Вчера журналисты в один голос говорили, что не верят, что мир с немцами действительно подписан.

– Не представляю себе, – говорил А.А. Яблоновский, – не представляю подпись Гогенцоллерна рядом с подписью Бронштейна!

Нынче был в доме Зубова (на Поварской). Там Коля разбирает какие-то книги. Совсем весна, очень ярко от снега и солнца, – в ветвях берез, сине-голубое, небо особенно хорошо.

В половине пятого на Арбатской площади, залитой ярким солнцем, толпы народа рвут из рук газетчиков «Вечерние Новости»: мир подписан!

Позвонил во «Власть Народа»: правда ли, что подписан? Отвечают, что только что позвонили в «Известия» и что оттуда твердый ответ: да, подписан.

Вот тебе и «не представляю».

18 февраля.

Утром собрание в «Книгоиздательстве Писателей». До начала заседания я самыми последними словами обкладывал большевиков. Клестов-Ангарский, – он уже какой-то комиссар, – ни слова.

На стенах домов кем-то расклеены афиши, уличающие Троцкого и Ленина в связи с немцами, в том, что они немцами подкуплены.
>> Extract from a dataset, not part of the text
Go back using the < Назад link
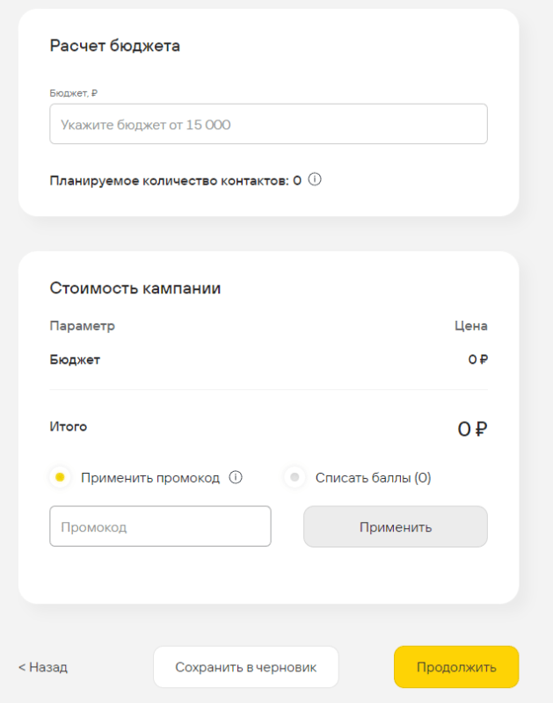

Спрашиваю Клестова:

– Ну, а сколько же именно эти мерзавцы получили?

– Не беспокойтесь, – ответил он с мутной усмешкой, – порядочно… По городу общий голос:

– Мир подписан со стороны России, немцы отказались подписать… Дурацкое самоутешение.

К вечеру матовым розовым золотом светились кресты церквей.

19 февраля.

Коган рассказывал мне о Штейнберге, комиссаре юстиции: старозаветный, набожный еврей, не ест трефного, свято чтит субботу… Затем о Блоке: он сейчас в Москве, страстный большевик, личный секретарь Луначарского. Жена Когана с умилением:

– Но не судите его строго! Ведь он совсем, совсем ребенок!

В пять часов вечера узнал, что в Экономическое Общество Офицеров на Воздвиженке пьяные солдаты бросили бомбу. Убито, говорят, не то шестьдесят, не то восемьдесят человек.

Читал только что привезенную из Севастополя «резолюцию», вынесенную командой линейного корабля «Свободная Россия». Совершенно замечательное произведение:

– Всем, всем и заграницу Севастополя бесцельно по-дурному стреляющим!

– Товарищи, вы достреляетесь, на свою голову, скоро нечем будет стрелять и по цели, вы все расстреляете и будете сидеть на бобах, а тогда вас, голубчиков, и пустыми руками заберут.

– Товарищи, буржуазия глотает и тех, кто лежит сейчас в гробах и могилах. Вы же, предатели, стреляльщики, тратя патроны, помогаете ей и остальных глотать. Мы призываем всех товарищей присоединиться к вам и запретить всем, имеющим конячую голову.